### REQUIRED TASK
Could you reproduce the whole listing below verbatim, keeping every line and character unchanged?
++++
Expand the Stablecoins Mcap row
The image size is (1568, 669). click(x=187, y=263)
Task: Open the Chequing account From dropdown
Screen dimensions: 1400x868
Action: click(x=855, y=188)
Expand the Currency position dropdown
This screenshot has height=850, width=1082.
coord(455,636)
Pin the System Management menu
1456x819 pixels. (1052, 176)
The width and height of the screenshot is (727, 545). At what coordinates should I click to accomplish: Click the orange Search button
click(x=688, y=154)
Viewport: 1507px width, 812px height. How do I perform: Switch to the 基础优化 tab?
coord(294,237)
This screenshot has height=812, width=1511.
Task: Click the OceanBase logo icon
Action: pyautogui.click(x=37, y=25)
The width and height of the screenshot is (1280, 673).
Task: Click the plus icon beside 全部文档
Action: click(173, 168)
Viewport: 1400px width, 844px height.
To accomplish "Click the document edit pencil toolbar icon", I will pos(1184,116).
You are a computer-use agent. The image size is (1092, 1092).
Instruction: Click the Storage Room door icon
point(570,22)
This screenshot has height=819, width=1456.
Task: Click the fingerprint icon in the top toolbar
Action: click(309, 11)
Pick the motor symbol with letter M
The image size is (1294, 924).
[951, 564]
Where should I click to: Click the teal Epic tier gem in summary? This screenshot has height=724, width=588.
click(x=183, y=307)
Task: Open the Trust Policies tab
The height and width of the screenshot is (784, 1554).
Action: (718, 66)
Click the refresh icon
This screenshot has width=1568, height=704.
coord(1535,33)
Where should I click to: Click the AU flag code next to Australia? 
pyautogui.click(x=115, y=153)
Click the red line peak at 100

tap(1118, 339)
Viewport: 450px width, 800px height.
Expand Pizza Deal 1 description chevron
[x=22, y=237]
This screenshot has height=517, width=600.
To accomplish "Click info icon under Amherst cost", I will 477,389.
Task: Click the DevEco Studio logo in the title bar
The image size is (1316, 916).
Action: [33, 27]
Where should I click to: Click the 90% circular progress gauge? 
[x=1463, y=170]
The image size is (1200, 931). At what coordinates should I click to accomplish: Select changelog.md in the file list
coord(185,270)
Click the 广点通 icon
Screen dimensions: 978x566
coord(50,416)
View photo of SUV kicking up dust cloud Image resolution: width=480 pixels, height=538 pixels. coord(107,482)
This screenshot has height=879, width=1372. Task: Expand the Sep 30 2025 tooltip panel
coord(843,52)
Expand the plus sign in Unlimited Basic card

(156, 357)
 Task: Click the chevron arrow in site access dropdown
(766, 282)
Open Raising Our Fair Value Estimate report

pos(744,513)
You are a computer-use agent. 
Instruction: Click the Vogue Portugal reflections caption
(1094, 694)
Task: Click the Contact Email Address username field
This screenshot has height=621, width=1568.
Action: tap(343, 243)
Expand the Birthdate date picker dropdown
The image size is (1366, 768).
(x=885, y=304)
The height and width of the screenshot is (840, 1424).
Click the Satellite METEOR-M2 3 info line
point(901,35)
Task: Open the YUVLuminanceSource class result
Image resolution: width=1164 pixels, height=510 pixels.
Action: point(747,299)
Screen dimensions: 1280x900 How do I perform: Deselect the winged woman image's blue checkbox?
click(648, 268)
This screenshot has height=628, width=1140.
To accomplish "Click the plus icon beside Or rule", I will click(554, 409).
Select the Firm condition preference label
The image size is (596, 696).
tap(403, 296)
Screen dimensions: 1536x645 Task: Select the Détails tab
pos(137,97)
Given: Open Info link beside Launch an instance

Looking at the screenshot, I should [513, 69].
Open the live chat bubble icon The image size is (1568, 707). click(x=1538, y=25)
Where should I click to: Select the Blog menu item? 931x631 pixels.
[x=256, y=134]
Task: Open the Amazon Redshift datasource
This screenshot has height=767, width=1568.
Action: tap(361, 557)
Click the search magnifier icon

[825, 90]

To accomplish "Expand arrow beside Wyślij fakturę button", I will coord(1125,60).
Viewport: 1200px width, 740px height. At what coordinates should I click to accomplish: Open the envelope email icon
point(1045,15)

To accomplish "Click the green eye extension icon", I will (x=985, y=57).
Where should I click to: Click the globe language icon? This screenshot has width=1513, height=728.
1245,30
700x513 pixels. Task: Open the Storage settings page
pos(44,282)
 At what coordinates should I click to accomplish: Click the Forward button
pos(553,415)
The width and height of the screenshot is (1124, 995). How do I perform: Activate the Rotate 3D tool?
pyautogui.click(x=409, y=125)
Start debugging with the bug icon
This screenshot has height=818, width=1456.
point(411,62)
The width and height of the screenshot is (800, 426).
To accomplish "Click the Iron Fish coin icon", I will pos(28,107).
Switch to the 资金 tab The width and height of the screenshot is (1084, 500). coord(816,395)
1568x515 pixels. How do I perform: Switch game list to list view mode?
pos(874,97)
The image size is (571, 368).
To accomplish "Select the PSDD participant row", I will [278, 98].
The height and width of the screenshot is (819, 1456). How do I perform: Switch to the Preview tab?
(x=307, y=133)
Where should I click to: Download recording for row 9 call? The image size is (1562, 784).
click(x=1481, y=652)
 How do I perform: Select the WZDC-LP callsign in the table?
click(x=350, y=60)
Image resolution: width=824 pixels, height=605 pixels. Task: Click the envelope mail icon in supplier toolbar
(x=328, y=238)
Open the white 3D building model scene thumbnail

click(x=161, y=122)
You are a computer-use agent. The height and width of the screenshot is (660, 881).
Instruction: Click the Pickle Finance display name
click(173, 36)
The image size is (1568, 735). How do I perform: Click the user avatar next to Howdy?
++++
### REPLY
Expand the Stablecoins Mcap row
The image size is (1568, 669). click(x=187, y=263)
Task: Open the Chequing account From dropdown
Screen dimensions: 1400x868
Action: click(x=855, y=188)
Expand the Currency position dropdown
This screenshot has height=850, width=1082.
coord(455,636)
Pin the System Management menu
1456x819 pixels. (1052, 176)
The width and height of the screenshot is (727, 545). At what coordinates should I click to accomplish: Click the orange Search button
click(x=688, y=154)
Viewport: 1507px width, 812px height. How do I perform: Switch to the 基础优化 tab?
coord(294,237)
This screenshot has height=812, width=1511.
Task: Click the OceanBase logo icon
Action: pyautogui.click(x=37, y=25)
The width and height of the screenshot is (1280, 673).
Task: Click the plus icon beside 全部文档
Action: click(173, 168)
Viewport: 1400px width, 844px height.
To accomplish "Click the document edit pencil toolbar icon", I will pos(1184,116).
You are a computer-use agent. The image size is (1092, 1092).
Instruction: Click the Storage Room door icon
point(570,22)
This screenshot has height=819, width=1456.
Task: Click the fingerprint icon in the top toolbar
Action: click(309, 11)
Pick the motor symbol with letter M
The image size is (1294, 924).
[951, 564]
Where should I click to: Click the teal Epic tier gem in summary? This screenshot has height=724, width=588.
click(x=183, y=307)
Task: Open the Trust Policies tab
The height and width of the screenshot is (784, 1554).
Action: (718, 66)
Click the refresh icon
This screenshot has width=1568, height=704.
coord(1535,33)
Where should I click to: Click the AU flag code next to Australia? 
pyautogui.click(x=115, y=153)
Click the red line peak at 100

tap(1118, 339)
Viewport: 450px width, 800px height.
Expand Pizza Deal 1 description chevron
[x=22, y=237]
This screenshot has height=517, width=600.
To accomplish "Click info icon under Amherst cost", I will 477,389.
Task: Click the DevEco Studio logo in the title bar
The image size is (1316, 916).
Action: [33, 27]
Where should I click to: Click the 90% circular progress gauge? 
[x=1463, y=170]
The image size is (1200, 931). At what coordinates should I click to accomplish: Select changelog.md in the file list
coord(185,270)
Click the 广点通 icon
Screen dimensions: 978x566
coord(50,416)
View photo of SUV kicking up dust cloud Image resolution: width=480 pixels, height=538 pixels. coord(107,482)
This screenshot has height=879, width=1372. Task: Expand the Sep 30 2025 tooltip panel
coord(843,52)
Expand the plus sign in Unlimited Basic card

(156, 357)
 Task: Click the chevron arrow in site access dropdown
(766, 282)
Open Raising Our Fair Value Estimate report

pos(744,513)
You are a computer-use agent. 
Instruction: Click the Vogue Portugal reflections caption
(1094, 694)
Task: Click the Contact Email Address username field
This screenshot has height=621, width=1568.
Action: tap(343, 243)
Expand the Birthdate date picker dropdown
The image size is (1366, 768).
(x=885, y=304)
The height and width of the screenshot is (840, 1424).
Click the Satellite METEOR-M2 3 info line
point(901,35)
Task: Open the YUVLuminanceSource class result
Image resolution: width=1164 pixels, height=510 pixels.
Action: point(747,299)
Screen dimensions: 1280x900 How do I perform: Deselect the winged woman image's blue checkbox?
click(648, 268)
This screenshot has height=628, width=1140.
To accomplish "Click the plus icon beside Or rule", I will click(554, 409).
Select the Firm condition preference label
The image size is (596, 696).
tap(403, 296)
Screen dimensions: 1536x645 Task: Select the Détails tab
pos(137,97)
Given: Open Info link beside Launch an instance

Looking at the screenshot, I should [513, 69].
Open the live chat bubble icon The image size is (1568, 707). click(x=1538, y=25)
Where should I click to: Select the Blog menu item? 931x631 pixels.
[x=256, y=134]
Task: Open the Amazon Redshift datasource
This screenshot has height=767, width=1568.
Action: tap(361, 557)
Click the search magnifier icon

[825, 90]

To accomplish "Expand arrow beside Wyślij fakturę button", I will coord(1125,60).
Viewport: 1200px width, 740px height. At what coordinates should I click to accomplish: Open the envelope email icon
point(1045,15)

To accomplish "Click the green eye extension icon", I will (x=985, y=57).
Where should I click to: Click the globe language icon? This screenshot has width=1513, height=728.
1245,30
700x513 pixels. Task: Open the Storage settings page
pos(44,282)
 At what coordinates should I click to accomplish: Click the Forward button
pos(553,415)
The width and height of the screenshot is (1124, 995). How do I perform: Activate the Rotate 3D tool?
pyautogui.click(x=409, y=125)
Start debugging with the bug icon
This screenshot has height=818, width=1456.
point(411,62)
The width and height of the screenshot is (800, 426).
To accomplish "Click the Iron Fish coin icon", I will pos(28,107).
Switch to the 资金 tab The width and height of the screenshot is (1084, 500). coord(816,395)
1568x515 pixels. How do I perform: Switch game list to list view mode?
pos(874,97)
The image size is (571, 368).
To accomplish "Select the PSDD participant row", I will [278, 98].
The height and width of the screenshot is (819, 1456). How do I perform: Switch to the Preview tab?
(x=307, y=133)
Where should I click to: Download recording for row 9 call? The image size is (1562, 784).
click(x=1481, y=652)
 How do I perform: Select the WZDC-LP callsign in the table?
click(x=350, y=60)
Image resolution: width=824 pixels, height=605 pixels. Task: Click the envelope mail icon in supplier toolbar
(x=328, y=238)
Open the white 3D building model scene thumbnail

click(x=161, y=122)
You are a computer-use agent. The height and width of the screenshot is (660, 881).
Instruction: Click the Pickle Finance display name
click(173, 36)
The image size is (1568, 735). How do I perform: Click the user avatar next to Howdy?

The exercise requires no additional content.